§ Goal: Print the lines from the one containing "Click the Stocks group coins icon" through the one containing "(x=434, y=1134)", both included, copying each exactly and nothing else.

§ Data section:
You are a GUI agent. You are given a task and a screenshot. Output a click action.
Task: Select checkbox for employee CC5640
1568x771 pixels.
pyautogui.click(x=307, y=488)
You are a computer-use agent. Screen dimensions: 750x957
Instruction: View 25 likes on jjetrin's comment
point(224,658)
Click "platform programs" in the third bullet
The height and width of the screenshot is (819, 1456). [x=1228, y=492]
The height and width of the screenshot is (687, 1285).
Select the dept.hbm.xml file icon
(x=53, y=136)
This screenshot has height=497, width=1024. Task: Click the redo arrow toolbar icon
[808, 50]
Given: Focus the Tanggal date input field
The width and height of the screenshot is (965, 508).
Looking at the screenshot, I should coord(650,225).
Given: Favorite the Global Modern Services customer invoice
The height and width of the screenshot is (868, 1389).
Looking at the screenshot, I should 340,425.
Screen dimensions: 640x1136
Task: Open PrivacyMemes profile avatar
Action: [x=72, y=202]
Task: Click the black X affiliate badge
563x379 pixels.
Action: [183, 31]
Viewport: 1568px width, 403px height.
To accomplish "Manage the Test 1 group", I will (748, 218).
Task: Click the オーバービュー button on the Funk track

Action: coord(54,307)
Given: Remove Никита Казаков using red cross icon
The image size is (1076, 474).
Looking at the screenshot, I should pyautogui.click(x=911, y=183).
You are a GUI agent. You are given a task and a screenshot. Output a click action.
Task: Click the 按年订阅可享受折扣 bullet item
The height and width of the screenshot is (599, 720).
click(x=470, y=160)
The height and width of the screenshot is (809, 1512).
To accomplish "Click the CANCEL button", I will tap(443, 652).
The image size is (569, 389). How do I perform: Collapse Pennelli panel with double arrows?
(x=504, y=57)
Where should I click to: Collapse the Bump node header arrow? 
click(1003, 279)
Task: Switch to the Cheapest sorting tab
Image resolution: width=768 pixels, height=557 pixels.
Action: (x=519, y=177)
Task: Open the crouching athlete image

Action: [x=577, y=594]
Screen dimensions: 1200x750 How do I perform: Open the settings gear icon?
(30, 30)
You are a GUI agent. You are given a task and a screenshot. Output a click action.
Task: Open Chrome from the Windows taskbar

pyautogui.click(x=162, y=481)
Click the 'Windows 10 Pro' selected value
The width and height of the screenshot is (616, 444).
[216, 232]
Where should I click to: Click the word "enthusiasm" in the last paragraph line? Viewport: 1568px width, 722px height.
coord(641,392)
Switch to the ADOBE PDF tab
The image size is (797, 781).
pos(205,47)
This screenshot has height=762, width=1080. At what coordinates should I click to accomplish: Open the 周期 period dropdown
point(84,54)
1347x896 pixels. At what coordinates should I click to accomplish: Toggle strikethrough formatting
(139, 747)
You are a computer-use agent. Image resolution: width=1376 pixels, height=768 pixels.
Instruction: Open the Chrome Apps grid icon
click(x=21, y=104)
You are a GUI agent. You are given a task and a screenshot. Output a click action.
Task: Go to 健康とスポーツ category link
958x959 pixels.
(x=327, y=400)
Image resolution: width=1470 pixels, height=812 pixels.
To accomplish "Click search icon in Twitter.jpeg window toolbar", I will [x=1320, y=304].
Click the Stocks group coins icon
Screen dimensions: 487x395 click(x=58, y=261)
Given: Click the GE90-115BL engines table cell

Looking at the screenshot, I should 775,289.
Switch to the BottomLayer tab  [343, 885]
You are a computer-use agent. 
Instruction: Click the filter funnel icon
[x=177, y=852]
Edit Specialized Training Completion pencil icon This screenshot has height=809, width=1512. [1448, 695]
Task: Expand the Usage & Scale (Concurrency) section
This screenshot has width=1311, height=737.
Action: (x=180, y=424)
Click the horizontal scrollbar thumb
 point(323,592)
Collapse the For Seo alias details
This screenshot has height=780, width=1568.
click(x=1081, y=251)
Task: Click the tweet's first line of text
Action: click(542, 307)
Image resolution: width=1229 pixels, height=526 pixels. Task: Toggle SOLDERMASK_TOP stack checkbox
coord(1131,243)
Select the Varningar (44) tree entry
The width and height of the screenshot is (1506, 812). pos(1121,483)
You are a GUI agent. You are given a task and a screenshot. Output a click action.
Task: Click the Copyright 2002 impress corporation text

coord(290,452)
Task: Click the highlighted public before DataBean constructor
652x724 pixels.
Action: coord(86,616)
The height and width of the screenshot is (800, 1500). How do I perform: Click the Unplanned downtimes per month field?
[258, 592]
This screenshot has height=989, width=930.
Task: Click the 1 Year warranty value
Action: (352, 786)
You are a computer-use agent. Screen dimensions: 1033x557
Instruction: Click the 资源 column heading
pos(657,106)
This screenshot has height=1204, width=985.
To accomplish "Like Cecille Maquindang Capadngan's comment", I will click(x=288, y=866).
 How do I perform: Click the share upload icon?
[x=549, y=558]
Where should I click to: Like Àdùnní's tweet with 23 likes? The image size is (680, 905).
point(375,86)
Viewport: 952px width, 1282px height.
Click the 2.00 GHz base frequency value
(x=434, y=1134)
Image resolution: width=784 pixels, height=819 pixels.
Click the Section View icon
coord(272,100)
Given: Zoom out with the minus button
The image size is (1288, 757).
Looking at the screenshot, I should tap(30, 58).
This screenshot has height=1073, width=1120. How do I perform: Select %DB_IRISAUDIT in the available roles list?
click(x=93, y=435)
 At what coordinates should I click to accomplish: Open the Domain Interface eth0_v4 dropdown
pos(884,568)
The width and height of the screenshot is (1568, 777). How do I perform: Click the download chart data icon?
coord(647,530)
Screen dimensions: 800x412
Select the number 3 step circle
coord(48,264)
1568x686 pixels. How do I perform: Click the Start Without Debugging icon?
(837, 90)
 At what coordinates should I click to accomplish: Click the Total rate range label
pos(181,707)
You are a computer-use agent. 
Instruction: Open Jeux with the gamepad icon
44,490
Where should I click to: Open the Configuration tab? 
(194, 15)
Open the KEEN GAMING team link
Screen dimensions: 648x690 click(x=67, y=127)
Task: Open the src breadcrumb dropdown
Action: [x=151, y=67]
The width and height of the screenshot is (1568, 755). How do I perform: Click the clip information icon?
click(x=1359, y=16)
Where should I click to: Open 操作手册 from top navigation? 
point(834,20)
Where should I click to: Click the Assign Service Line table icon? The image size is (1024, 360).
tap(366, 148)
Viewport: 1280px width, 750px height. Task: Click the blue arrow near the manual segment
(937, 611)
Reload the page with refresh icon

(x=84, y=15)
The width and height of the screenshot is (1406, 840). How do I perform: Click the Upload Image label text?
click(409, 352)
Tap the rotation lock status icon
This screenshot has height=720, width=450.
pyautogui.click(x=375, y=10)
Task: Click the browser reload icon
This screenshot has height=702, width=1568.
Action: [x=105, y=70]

§ Task result:
Click the Stocks group coins icon
Screen dimensions: 487x395 click(x=58, y=261)
Given: Click the GE90-115BL engines table cell

Looking at the screenshot, I should 775,289.
Switch to the BottomLayer tab  [343, 885]
You are a computer-use agent. 
Instruction: Click the filter funnel icon
[x=177, y=852]
Edit Specialized Training Completion pencil icon This screenshot has height=809, width=1512. [1448, 695]
Task: Expand the Usage & Scale (Concurrency) section
This screenshot has width=1311, height=737.
Action: (x=180, y=424)
Click the horizontal scrollbar thumb
 point(323,592)
Collapse the For Seo alias details
This screenshot has height=780, width=1568.
click(x=1081, y=251)
Task: Click the tweet's first line of text
Action: click(542, 307)
Image resolution: width=1229 pixels, height=526 pixels. Task: Toggle SOLDERMASK_TOP stack checkbox
coord(1131,243)
Select the Varningar (44) tree entry
The width and height of the screenshot is (1506, 812). pos(1121,483)
You are a GUI agent. You are given a task and a screenshot. Output a click action.
Task: Click the Copyright 2002 impress corporation text

coord(290,452)
Task: Click the highlighted public before DataBean constructor
652x724 pixels.
Action: coord(86,616)
The height and width of the screenshot is (800, 1500). How do I perform: Click the Unplanned downtimes per month field?
[258, 592]
This screenshot has height=989, width=930.
Task: Click the 1 Year warranty value
Action: (352, 786)
You are a computer-use agent. Screen dimensions: 1033x557
Instruction: Click the 资源 column heading
pos(657,106)
This screenshot has height=1204, width=985.
To accomplish "Like Cecille Maquindang Capadngan's comment", I will click(x=288, y=866).
 How do I perform: Click the share upload icon?
[x=549, y=558]
Where should I click to: Like Àdùnní's tweet with 23 likes? The image size is (680, 905).
point(375,86)
Viewport: 952px width, 1282px height.
Click the 2.00 GHz base frequency value
(x=434, y=1134)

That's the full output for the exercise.